> [REQUIREMENTS]:
1 - Using the forum thread on sparkling gouramis and shrimp, decide whether each statement below agrees with it. Answer yes or no for each and quote the exact words from the thread that settle it.
(a) The person who started the thread keeps a 75-gallon tank.
(b) Raul-7 describes sparkling gouramis as bold fish.
(c) The Amano shrimp moved to the 2.5-gallon tank survived.
2 - Answer these questions from the forum thread on sparkling gouramis and shrimp, one answer per line, marked to match.
(a) How many sparklers does the person who started the thread have?
(b) What scientific name does the thread give for giant sparkling gouramis?
(c) What fish did the giant sparklers later stalk and kill?
3 - Write the next post in the forum thread on sparkling gouramis and shrimp, continuing from its final message.

> [SOURCE PASSAGE]:
##########

# sparkling gourami and shrimp



## adlib33

Anybody have any experiences with this combo. I have a 75 g heavily planted tank with mostly community-rasboros, cories, tetras, honeys and and two sparklers.I'm trying to figure out if I can add some bottom of the tank interest with some RCS or do I have to stick to Ghost Shrimp?


----------



## YuccaPatrol

Your gourami's are likely to eat both RCS and Ghost Shrimp.


----------



## Raul-7

YuccaPatrol said:


> Your gourami's are likely to eat both RCS and Ghost Shrimp.


I don't think so, Sparkling Gourami's are really small (~1.5 inches). They are fairly timid and very shy, I think it's the last fish you need to worry about snacking on the shrimp.


----------



## tropism

They are small (regular sparkling gouramis, Trichopsis pumilis, are supposed to stay around 1", the "giant" sparkling gouramis, Trichopsis schalleri, get to around 1.5" or maybe 1.75") BUT...

I had some giant sparklers a while back and they were methodical hunters. My one attempt with three large Amano shrimp, well, didn't quite turn out like I expected. The sparklers would slowly swim up to the shrimp, stare at them for a while, and then lunge. They killed one and caused another one to jump out of the tank. I moved the two that were still alive to a 2.5 gallon (the only thing I had available at the time), but the shrimp were already highly stressed and the 2.5 wasn't cycled. They died within a couple days. 

*My* giant sparklers had a bad disposition though -- they actually stalked and killed a few gold tetras that were added to the tank later. I don't think that's normal behavior for them, but I'd certainly be cautious if I added shrimp with either the regular sparklers or giant sparklers.

##########

Records for locating displayed items
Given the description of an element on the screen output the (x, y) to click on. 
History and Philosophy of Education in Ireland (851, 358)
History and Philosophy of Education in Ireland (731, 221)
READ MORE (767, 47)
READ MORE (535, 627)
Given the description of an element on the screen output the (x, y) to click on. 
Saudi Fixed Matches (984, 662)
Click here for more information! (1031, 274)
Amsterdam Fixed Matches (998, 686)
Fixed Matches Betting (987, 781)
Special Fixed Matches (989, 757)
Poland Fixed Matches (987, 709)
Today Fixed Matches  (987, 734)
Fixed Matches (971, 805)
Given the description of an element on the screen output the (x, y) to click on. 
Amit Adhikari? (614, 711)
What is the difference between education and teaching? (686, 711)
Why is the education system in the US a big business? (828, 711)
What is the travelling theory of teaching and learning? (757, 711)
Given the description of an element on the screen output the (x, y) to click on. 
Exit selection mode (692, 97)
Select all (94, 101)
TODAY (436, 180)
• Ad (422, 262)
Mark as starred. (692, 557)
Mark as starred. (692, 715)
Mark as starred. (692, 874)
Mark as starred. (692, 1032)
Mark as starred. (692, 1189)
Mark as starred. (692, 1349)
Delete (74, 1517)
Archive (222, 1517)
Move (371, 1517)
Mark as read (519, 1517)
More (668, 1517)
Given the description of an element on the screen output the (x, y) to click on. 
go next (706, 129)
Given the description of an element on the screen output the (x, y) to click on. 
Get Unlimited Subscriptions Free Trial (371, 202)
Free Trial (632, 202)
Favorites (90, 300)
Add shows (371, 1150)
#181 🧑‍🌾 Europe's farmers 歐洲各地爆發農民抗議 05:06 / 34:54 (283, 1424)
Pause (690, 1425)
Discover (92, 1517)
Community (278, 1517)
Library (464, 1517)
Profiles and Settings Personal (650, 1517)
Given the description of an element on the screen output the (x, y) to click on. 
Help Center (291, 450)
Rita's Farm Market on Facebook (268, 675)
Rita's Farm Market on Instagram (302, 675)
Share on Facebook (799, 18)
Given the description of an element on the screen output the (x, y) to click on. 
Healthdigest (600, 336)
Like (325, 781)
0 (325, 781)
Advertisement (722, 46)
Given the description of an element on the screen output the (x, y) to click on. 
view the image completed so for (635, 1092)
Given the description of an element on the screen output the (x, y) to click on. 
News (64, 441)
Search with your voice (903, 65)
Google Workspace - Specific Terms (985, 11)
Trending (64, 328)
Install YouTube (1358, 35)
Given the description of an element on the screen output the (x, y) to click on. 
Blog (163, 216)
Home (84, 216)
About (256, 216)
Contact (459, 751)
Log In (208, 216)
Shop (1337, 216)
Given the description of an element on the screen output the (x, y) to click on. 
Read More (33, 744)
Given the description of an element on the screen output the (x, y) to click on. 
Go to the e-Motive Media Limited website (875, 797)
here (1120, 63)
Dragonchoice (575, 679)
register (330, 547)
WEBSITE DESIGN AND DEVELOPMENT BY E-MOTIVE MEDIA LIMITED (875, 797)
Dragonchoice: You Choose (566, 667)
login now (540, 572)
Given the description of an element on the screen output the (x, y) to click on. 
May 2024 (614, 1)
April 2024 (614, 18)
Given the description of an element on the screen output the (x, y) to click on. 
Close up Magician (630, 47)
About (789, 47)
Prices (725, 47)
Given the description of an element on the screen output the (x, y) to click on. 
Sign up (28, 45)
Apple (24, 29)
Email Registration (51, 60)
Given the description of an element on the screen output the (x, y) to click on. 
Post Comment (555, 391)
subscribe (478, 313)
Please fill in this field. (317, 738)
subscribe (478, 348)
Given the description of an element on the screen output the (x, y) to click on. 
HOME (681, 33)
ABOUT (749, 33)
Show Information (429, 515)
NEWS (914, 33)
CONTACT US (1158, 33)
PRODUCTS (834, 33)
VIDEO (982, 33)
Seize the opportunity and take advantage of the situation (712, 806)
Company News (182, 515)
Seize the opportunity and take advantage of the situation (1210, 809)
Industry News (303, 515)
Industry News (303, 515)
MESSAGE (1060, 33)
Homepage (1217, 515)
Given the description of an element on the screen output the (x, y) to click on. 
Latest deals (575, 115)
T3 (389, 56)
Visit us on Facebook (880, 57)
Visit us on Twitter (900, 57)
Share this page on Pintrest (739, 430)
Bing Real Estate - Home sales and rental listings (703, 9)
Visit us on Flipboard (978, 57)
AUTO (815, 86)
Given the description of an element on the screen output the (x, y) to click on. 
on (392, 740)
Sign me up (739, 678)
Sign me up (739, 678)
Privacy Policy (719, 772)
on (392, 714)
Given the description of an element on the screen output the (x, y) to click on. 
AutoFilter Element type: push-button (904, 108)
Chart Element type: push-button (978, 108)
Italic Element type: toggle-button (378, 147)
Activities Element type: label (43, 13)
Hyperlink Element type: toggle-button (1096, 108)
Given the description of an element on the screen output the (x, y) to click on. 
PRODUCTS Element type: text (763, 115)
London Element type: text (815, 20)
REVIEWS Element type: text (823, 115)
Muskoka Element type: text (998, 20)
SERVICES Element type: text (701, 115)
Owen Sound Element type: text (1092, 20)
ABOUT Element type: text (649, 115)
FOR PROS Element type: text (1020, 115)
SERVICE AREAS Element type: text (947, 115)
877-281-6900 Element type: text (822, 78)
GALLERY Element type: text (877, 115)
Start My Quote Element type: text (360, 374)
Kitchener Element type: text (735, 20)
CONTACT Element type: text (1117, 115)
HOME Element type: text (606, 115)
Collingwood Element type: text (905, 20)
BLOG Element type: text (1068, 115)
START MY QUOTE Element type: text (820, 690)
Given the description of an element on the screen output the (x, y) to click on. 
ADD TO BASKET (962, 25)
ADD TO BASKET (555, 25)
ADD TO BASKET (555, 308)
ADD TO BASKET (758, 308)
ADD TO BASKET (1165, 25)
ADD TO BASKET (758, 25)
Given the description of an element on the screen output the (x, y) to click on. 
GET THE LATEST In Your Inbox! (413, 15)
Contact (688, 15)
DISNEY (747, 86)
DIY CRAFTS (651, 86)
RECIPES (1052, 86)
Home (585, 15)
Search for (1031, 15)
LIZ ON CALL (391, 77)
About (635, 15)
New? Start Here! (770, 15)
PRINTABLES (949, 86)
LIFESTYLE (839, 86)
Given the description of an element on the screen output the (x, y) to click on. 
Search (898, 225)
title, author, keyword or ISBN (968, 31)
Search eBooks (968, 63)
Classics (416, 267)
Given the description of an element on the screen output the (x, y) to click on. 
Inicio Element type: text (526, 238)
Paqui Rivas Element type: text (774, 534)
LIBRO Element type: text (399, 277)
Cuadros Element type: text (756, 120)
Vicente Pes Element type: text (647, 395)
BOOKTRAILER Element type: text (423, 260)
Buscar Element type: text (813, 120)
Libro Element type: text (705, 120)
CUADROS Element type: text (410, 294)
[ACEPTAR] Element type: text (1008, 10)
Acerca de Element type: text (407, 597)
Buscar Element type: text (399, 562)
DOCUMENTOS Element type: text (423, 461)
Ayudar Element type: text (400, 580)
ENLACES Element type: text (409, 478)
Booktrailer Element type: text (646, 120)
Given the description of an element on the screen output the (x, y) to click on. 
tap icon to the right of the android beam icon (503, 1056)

##########

> [EXERCISE RESULTS]:
1 -
(a) Yes: "I have a 75 g heavily planted tank"
(b) No: "They are fairly timid and very shy"
(c) No: "They died within a couple days."

2 -
(a) Two
(b) Trichopsis schalleri
(c) A few gold tetras

3 -
----------



## Cassie

I have one "giant sparkler" and two regular ones in with a few ghost shrimp, and those shrimp are literally as big as the regular sparklers. For cherries, adults are certainly too big to fit in their mouth, but they may make a nice snack out of the babies, so I wouldn't plan on breeding them in the same tank, but, in my experience, those gouramis leave shirmp in general alone


----------



## Raul-7

Cassie said:


> I have one "giant sparkler" and two regular ones in with a few ghost shrimp, and those shrimp are literally as big as the regular sparklers. For cherries, adults are certainly too big to fit in their mouth, but they may make a nice snack out of the babies, so I wouldn't plan on breeding them in the same tank, but, in my experience, those gouramis leave shirmp in general alone


Actually before he nows it he's going to be flooded with too many Cherry shrimp. Might as well let nature take it's course - as cruel as it sounds.


----------



## Isthan

I've got a planted 75 gallon with 15 harlequin rasbora and 6 pearl gourami. I also have ghost shrimp n' snails for my cleanup crew (along with a few plecos, but thats besides the point). My Gourami leave the ghost shrimp alive, and the rasbora take little notice to the shrimp. If any shrimp should die though, the corpse becomes a buffet bonanza for fellow shrimp, plecos, snails, and gourami. As far as I can tell in my tank, the shrimp are left to their own devices but quickly become a snack when they pass away. 

If your shrimp dealer is anything like here in Nebraska, ghost shrimp are really cheap, $.20, while Cherry and forbid any Amano shrimp would cost $2-5 per. With them all having the same life expectancy, I would go with ghost shrimp unless you really want the color accent from cherries.


----------



## Cassie

Isthan said:


> If your shrimp dealer is anything like here in Nebraska, ghost shrimp are really cheap, $.20, while Cherry and forbid any Amano shrimp would cost $2-5 per. With them all having the same life expectancy, I would go with ghost shrimp unless you really want the color accent from cherries.


Good advice, unless you are going for a shrimp that eats algae, in which case I do not recommend ghosts. They, or mine at least, won't eat algae unless it's a last resort. They much prefer left over bits of fish food


----------



## southpark

not only will gouramis eat shrimp, the tetras will take pot shots at the shrimp as well

i've watched tetras pick legs off of shrimp (which eventually kills the shrimp)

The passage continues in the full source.